Students who need a warm and fuzzy nurturing environment probably are not ready to push themselves in a rigorous training program like Purchase; but frankly, may have to ask themselves if they can really succeed as a working actor, where you need a tough hide to persevere through audition after audition and yet still may not be cast. Once out of high school, you are no longer the kid who usually gets the lead because you’re decent onstage and only three other people auditioned for the part. With a BFA or BA in theatre, trying to get roles in NYC, LA, Chicago, etc., you’ll find yourself up against thousands of others with the same training and chasing the same dream. The few conservatory of theatre programs in the nation, like SUNY Purchase, are intentionally rigorous and designed to help the students who make it through the program to achieve professional success. A quote from this article (from a previous poster) www.westchestermagazine.com/SUNY-Purchase-College-Theatre-Programs/ sums it up best: “the intense training at Purchase resembles what graduates will face in the professional world. The goal is to ensure the student will be able to adapt to any project, any workload, and any director.”

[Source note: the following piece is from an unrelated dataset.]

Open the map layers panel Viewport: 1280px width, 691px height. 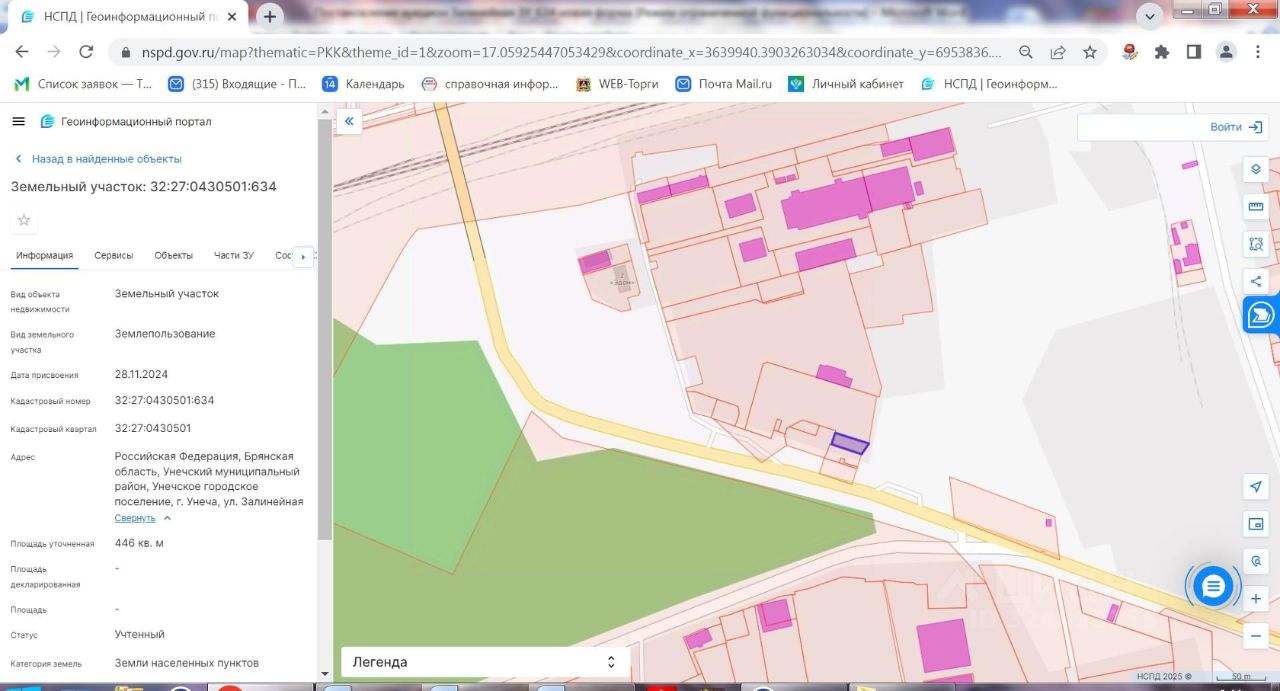(1256, 169)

As others have commented, it is absolutely a great program with a high rate of graduates working in their chosen profession. The quality of the student performances I’ve seen over several years, particularly in the BFA program, were top-notch and of a such a professional caliber that you’d forget these were students still learning their craft. As for cost, my daughter was an out-of-state student and the cost was still very reasonable compared to many other schools (such as Rutgers, etc.). When coupled with it being a top program, it was well worth the investment. Yes, her program was rigorous, but she absolutely loved the place. And the professional connections the students make with each other, with faculty and alum, are invaluable.

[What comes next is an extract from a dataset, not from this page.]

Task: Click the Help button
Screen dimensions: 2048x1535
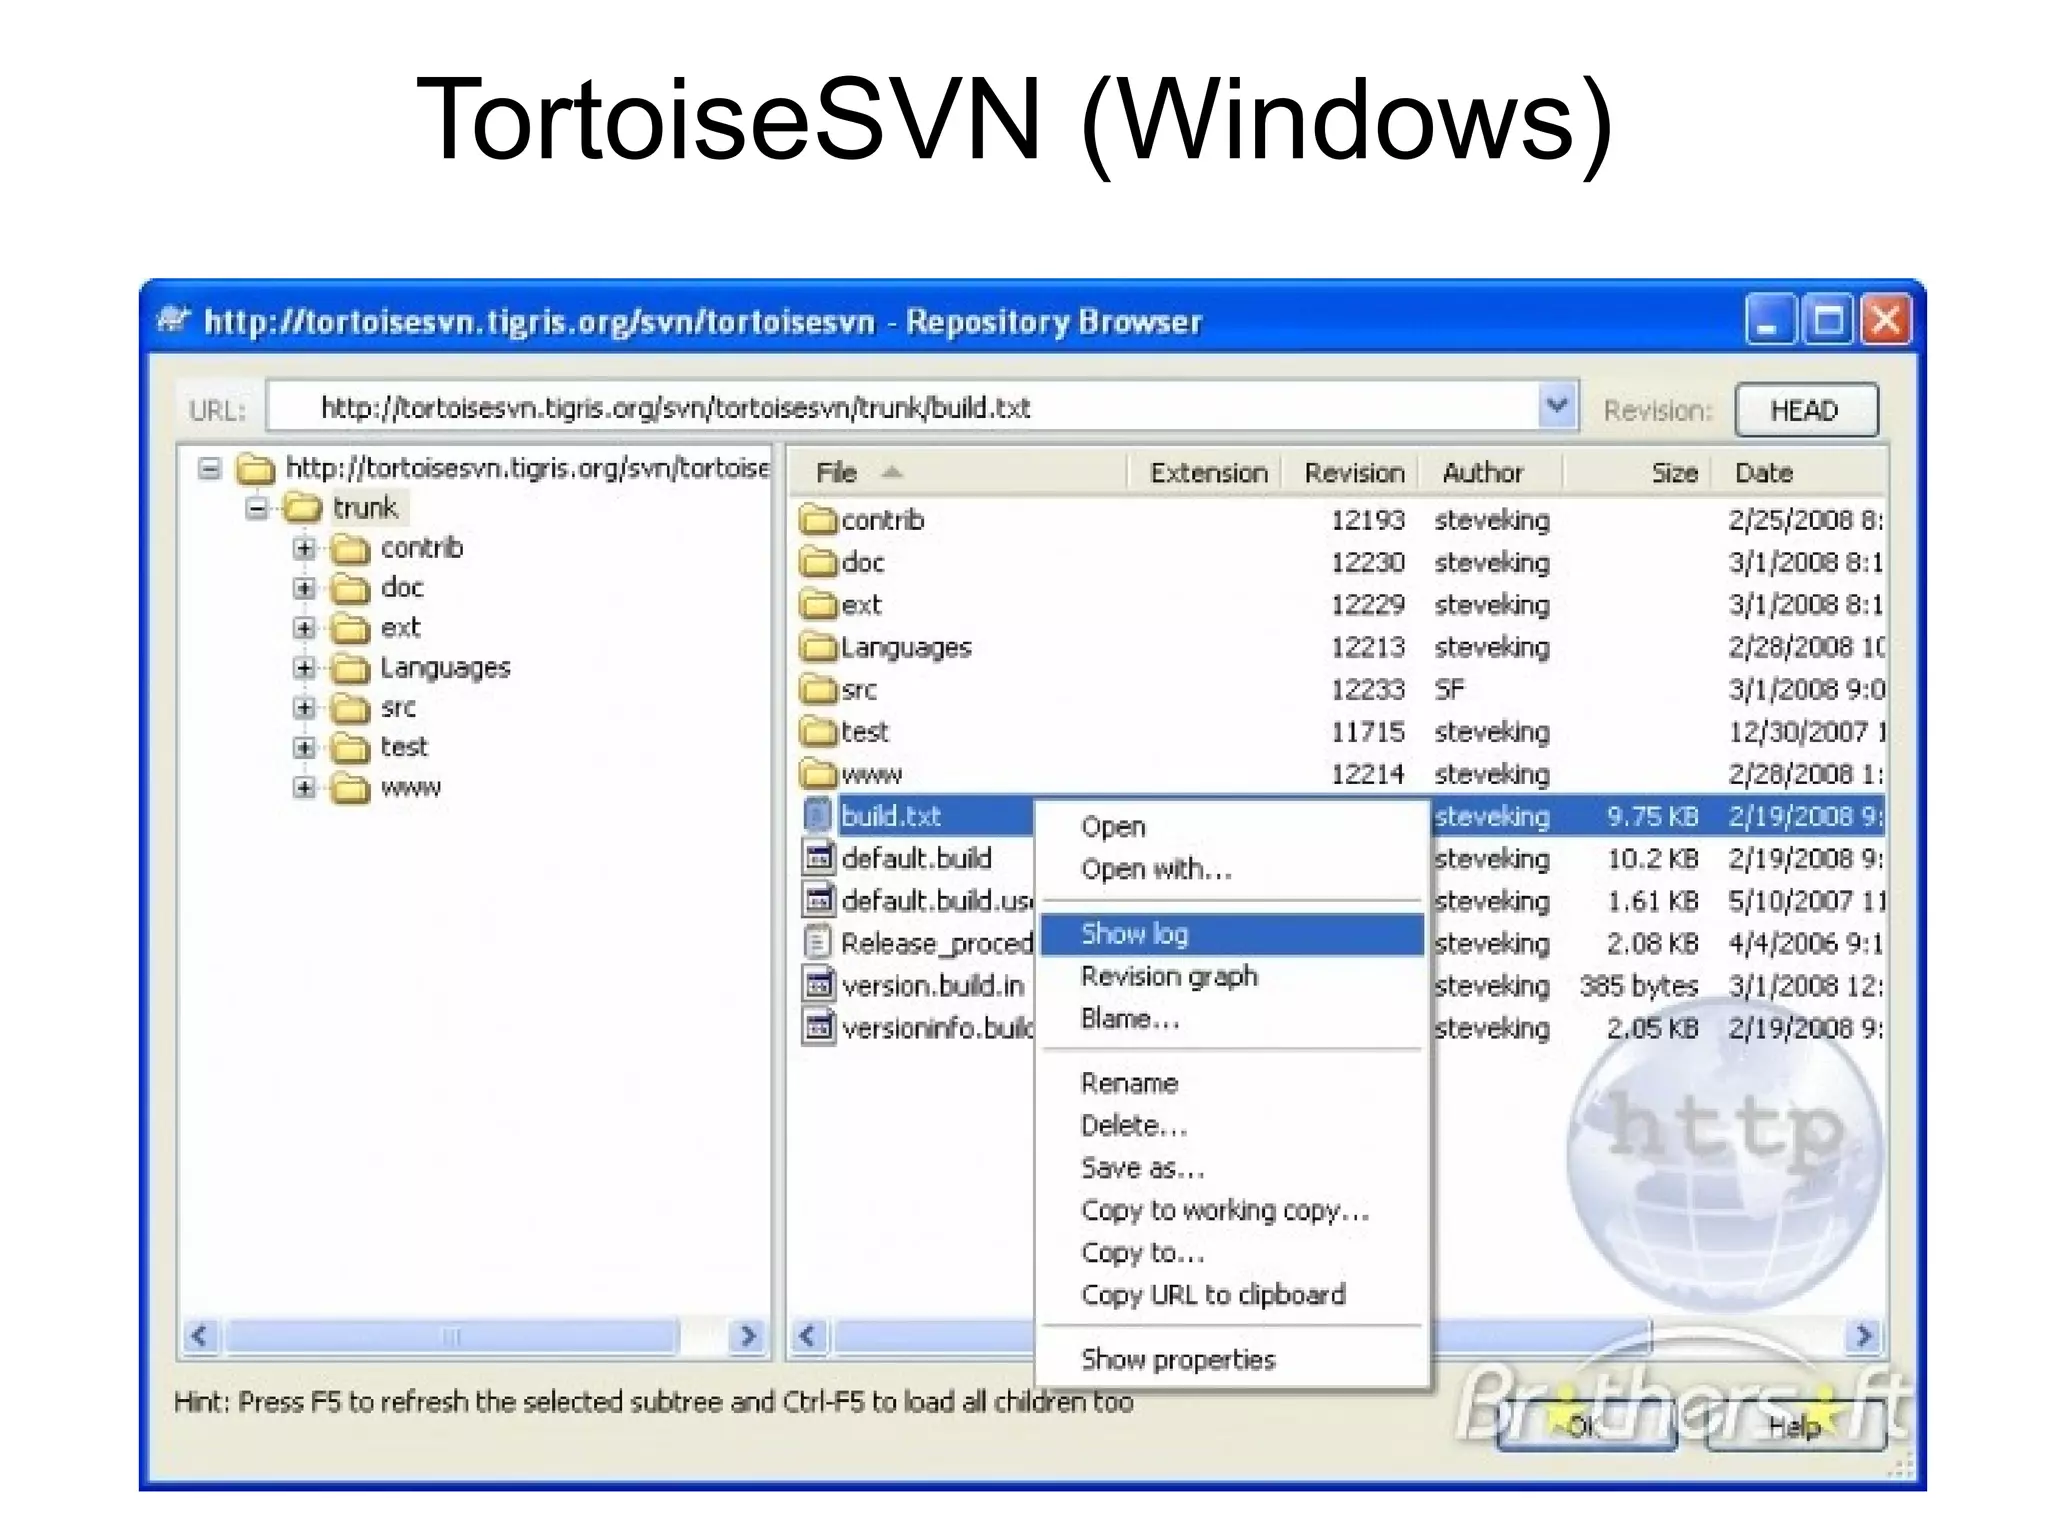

Bottom line, if your son or daughter wants to be an actor, if that’s been their dream for years and they’re absolutely sure that’s what they want to do, they should seriously consider Purchase. It’s not just a college theatre program; it’s a Conservatory of Theatre preparing them for a career in the professional theatre world.
Thank you so much @ad_astrava. Congratulations to your daughter. This is what I needed to hear. My daughter wants this intensity and always has. She fell in love with Purchase. Tough odds to get a spot but she’ll give it her heart and what will be will be. I so appreciate your response.
Have to respectfully disagree with the above poster…if what he/she says is true then Playbill would only be filled with students who have graduated from Purchase and that is clearly not the case. Look at any Broadway show cast listing and it will show a HUGE variety of schooling backgrounds of the performers. Many from “warm and fuzzy” environments as well as “tougher” settings. Some kids thrive in a “tougher” setting while others prefer a softer, calmer environment. Both can be quite successful depending on their style of learning. Toughness does not create greatness, but doing the work needed as an actor is what makes the difference. And that is found within not from the institution.